[Stored data]
= = =

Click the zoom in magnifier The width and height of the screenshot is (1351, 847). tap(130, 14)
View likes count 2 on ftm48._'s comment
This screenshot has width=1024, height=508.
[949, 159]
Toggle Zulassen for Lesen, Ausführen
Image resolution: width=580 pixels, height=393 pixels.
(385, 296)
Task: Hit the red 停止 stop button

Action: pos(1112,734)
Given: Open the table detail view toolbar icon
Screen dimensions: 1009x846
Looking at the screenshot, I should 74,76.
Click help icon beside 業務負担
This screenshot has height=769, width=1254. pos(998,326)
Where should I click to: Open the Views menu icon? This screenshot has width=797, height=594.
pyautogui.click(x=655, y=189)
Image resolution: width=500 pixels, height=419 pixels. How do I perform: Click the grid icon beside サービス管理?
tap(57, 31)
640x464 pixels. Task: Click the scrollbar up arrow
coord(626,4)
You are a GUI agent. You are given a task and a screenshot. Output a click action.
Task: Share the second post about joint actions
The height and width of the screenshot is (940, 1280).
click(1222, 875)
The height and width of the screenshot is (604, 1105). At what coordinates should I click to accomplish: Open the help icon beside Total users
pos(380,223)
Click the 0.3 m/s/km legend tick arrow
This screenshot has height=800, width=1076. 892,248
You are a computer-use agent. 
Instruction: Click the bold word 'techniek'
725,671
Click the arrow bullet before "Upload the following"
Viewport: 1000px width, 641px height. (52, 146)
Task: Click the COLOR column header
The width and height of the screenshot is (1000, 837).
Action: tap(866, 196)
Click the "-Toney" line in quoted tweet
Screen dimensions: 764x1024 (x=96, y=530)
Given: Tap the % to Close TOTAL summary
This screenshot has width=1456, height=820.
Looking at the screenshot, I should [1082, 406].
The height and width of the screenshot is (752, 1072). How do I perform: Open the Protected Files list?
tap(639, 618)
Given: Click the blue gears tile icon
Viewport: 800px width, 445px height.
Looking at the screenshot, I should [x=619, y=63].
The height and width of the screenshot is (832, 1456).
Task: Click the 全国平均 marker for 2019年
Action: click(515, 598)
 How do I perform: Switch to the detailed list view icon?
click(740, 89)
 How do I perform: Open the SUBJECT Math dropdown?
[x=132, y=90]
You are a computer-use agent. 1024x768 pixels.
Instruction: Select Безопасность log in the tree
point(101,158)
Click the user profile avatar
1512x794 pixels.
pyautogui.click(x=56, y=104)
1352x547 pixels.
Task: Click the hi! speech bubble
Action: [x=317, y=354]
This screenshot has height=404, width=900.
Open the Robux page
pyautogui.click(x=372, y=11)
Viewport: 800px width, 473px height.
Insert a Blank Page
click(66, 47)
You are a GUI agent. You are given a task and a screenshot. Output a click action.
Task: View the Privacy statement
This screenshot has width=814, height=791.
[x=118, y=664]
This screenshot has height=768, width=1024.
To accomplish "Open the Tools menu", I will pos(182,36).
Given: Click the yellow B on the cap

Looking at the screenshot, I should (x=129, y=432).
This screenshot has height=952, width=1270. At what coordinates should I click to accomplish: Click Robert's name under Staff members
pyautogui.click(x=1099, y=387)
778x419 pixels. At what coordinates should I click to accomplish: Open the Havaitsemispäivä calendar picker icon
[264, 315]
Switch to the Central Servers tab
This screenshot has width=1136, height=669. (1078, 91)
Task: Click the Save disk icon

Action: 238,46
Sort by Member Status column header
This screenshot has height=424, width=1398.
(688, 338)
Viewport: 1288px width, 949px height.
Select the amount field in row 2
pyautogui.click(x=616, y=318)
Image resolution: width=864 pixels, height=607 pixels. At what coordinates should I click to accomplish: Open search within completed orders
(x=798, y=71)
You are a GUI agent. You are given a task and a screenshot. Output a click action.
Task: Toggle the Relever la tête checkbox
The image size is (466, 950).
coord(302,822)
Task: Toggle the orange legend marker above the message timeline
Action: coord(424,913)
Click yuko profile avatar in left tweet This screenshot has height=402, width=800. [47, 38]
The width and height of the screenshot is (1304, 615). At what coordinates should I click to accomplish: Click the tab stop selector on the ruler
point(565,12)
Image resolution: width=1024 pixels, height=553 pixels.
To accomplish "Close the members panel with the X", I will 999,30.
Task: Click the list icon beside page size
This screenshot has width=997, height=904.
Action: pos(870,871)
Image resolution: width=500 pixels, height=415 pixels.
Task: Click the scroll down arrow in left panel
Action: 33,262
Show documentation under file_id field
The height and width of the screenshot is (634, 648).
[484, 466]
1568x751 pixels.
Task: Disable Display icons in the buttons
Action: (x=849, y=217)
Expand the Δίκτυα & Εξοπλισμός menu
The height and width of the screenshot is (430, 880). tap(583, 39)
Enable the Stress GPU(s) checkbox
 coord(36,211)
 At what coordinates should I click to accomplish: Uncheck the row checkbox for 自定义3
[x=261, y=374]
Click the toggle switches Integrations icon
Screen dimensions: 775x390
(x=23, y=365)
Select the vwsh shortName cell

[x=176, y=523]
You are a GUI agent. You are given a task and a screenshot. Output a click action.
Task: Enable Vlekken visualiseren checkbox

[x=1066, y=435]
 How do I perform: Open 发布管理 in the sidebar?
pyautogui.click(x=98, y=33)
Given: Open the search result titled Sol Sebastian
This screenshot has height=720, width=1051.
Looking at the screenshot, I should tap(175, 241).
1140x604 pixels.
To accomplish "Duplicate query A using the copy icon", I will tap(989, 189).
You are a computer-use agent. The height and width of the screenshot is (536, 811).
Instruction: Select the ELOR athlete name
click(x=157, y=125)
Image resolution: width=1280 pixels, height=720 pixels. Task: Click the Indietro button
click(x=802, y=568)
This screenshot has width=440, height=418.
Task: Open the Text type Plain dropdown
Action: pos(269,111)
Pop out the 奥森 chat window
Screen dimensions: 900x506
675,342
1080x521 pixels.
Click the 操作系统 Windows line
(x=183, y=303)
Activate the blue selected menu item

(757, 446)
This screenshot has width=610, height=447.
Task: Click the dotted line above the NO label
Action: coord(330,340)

= = =

*Problem details:*
Once you have read the records above, please copy them out exactly.

*Answer section:*
Click the zoom in magnifier The width and height of the screenshot is (1351, 847). tap(130, 14)
View likes count 2 on ftm48._'s comment
This screenshot has width=1024, height=508.
[949, 159]
Toggle Zulassen for Lesen, Ausführen
Image resolution: width=580 pixels, height=393 pixels.
(385, 296)
Task: Hit the red 停止 stop button

Action: pos(1112,734)
Given: Open the table detail view toolbar icon
Screen dimensions: 1009x846
Looking at the screenshot, I should 74,76.
Click help icon beside 業務負担
This screenshot has height=769, width=1254. pos(998,326)
Where should I click to: Open the Views menu icon? This screenshot has width=797, height=594.
pyautogui.click(x=655, y=189)
Image resolution: width=500 pixels, height=419 pixels. How do I perform: Click the grid icon beside サービス管理?
tap(57, 31)
640x464 pixels. Task: Click the scrollbar up arrow
coord(626,4)
You are a GUI agent. You are given a task and a screenshot. Output a click action.
Task: Share the second post about joint actions
The height and width of the screenshot is (940, 1280).
click(1222, 875)
The height and width of the screenshot is (604, 1105). At what coordinates should I click to accomplish: Open the help icon beside Total users
pos(380,223)
Click the 0.3 m/s/km legend tick arrow
This screenshot has height=800, width=1076. 892,248
You are a computer-use agent. 
Instruction: Click the bold word 'techniek'
725,671
Click the arrow bullet before "Upload the following"
Viewport: 1000px width, 641px height. (52, 146)
Task: Click the COLOR column header
The width and height of the screenshot is (1000, 837).
Action: tap(866, 196)
Click the "-Toney" line in quoted tweet
Screen dimensions: 764x1024 (x=96, y=530)
Given: Tap the % to Close TOTAL summary
This screenshot has width=1456, height=820.
Looking at the screenshot, I should [1082, 406].
The height and width of the screenshot is (752, 1072). How do I perform: Open the Protected Files list?
tap(639, 618)
Given: Click the blue gears tile icon
Viewport: 800px width, 445px height.
Looking at the screenshot, I should [x=619, y=63].
The height and width of the screenshot is (832, 1456).
Task: Click the 全国平均 marker for 2019年
Action: click(515, 598)
 How do I perform: Switch to the detailed list view icon?
click(740, 89)
 How do I perform: Open the SUBJECT Math dropdown?
[x=132, y=90]
You are a computer-use agent. 1024x768 pixels.
Instruction: Select Безопасность log in the tree
point(101,158)
Click the user profile avatar
1512x794 pixels.
pyautogui.click(x=56, y=104)
1352x547 pixels.
Task: Click the hi! speech bubble
Action: [x=317, y=354]
This screenshot has height=404, width=900.
Open the Robux page
pyautogui.click(x=372, y=11)
Viewport: 800px width, 473px height.
Insert a Blank Page
click(66, 47)
You are a GUI agent. You are given a task and a screenshot. Output a click action.
Task: View the Privacy statement
This screenshot has width=814, height=791.
[x=118, y=664]
This screenshot has height=768, width=1024.
To accomplish "Open the Tools menu", I will pos(182,36).
Given: Click the yellow B on the cap

Looking at the screenshot, I should (x=129, y=432).
This screenshot has height=952, width=1270. At what coordinates should I click to accomplish: Click Robert's name under Staff members
pyautogui.click(x=1099, y=387)
778x419 pixels. At what coordinates should I click to accomplish: Open the Havaitsemispäivä calendar picker icon
[264, 315]
Switch to the Central Servers tab
This screenshot has width=1136, height=669. (1078, 91)
Task: Click the Save disk icon

Action: 238,46
Sort by Member Status column header
This screenshot has height=424, width=1398.
(688, 338)
Viewport: 1288px width, 949px height.
Select the amount field in row 2
pyautogui.click(x=616, y=318)
Image resolution: width=864 pixels, height=607 pixels. At what coordinates should I click to accomplish: Open search within completed orders
(x=798, y=71)
You are a GUI agent. You are given a task and a screenshot. Output a click action.
Task: Toggle the Relever la tête checkbox
The image size is (466, 950).
coord(302,822)
Task: Toggle the orange legend marker above the message timeline
Action: coord(424,913)
Click yuko profile avatar in left tweet This screenshot has height=402, width=800. [47, 38]
The width and height of the screenshot is (1304, 615). At what coordinates should I click to accomplish: Click the tab stop selector on the ruler
point(565,12)
Image resolution: width=1024 pixels, height=553 pixels.
To accomplish "Close the members panel with the X", I will 999,30.
Task: Click the list icon beside page size
This screenshot has width=997, height=904.
Action: pos(870,871)
Image resolution: width=500 pixels, height=415 pixels.
Task: Click the scroll down arrow in left panel
Action: 33,262
Show documentation under file_id field
The height and width of the screenshot is (634, 648).
[484, 466]
1568x751 pixels.
Task: Disable Display icons in the buttons
Action: (x=849, y=217)
Expand the Δίκτυα & Εξοπλισμός menu
The height and width of the screenshot is (430, 880). tap(583, 39)
Enable the Stress GPU(s) checkbox
 coord(36,211)
 At what coordinates should I click to accomplish: Uncheck the row checkbox for 自定义3
[x=261, y=374]
Click the toggle switches Integrations icon
Screen dimensions: 775x390
(x=23, y=365)
Select the vwsh shortName cell

[x=176, y=523]
You are a GUI agent. You are given a task and a screenshot. Output a click action.
Task: Enable Vlekken visualiseren checkbox

[x=1066, y=435]
 How do I perform: Open 发布管理 in the sidebar?
pyautogui.click(x=98, y=33)
Given: Open the search result titled Sol Sebastian
This screenshot has height=720, width=1051.
Looking at the screenshot, I should tap(175, 241).
1140x604 pixels.
To accomplish "Duplicate query A using the copy icon", I will tap(989, 189).
You are a computer-use agent. The height and width of the screenshot is (536, 811).
Instruction: Select the ELOR athlete name
click(x=157, y=125)
Image resolution: width=1280 pixels, height=720 pixels. Task: Click the Indietro button
click(x=802, y=568)
This screenshot has width=440, height=418.
Task: Open the Text type Plain dropdown
Action: pos(269,111)
Pop out the 奥森 chat window
Screen dimensions: 900x506
675,342
1080x521 pixels.
Click the 操作系统 Windows line
(x=183, y=303)
Activate the blue selected menu item

(757, 446)
This screenshot has width=610, height=447.
Task: Click the dotted line above the NO label
Action: coord(330,340)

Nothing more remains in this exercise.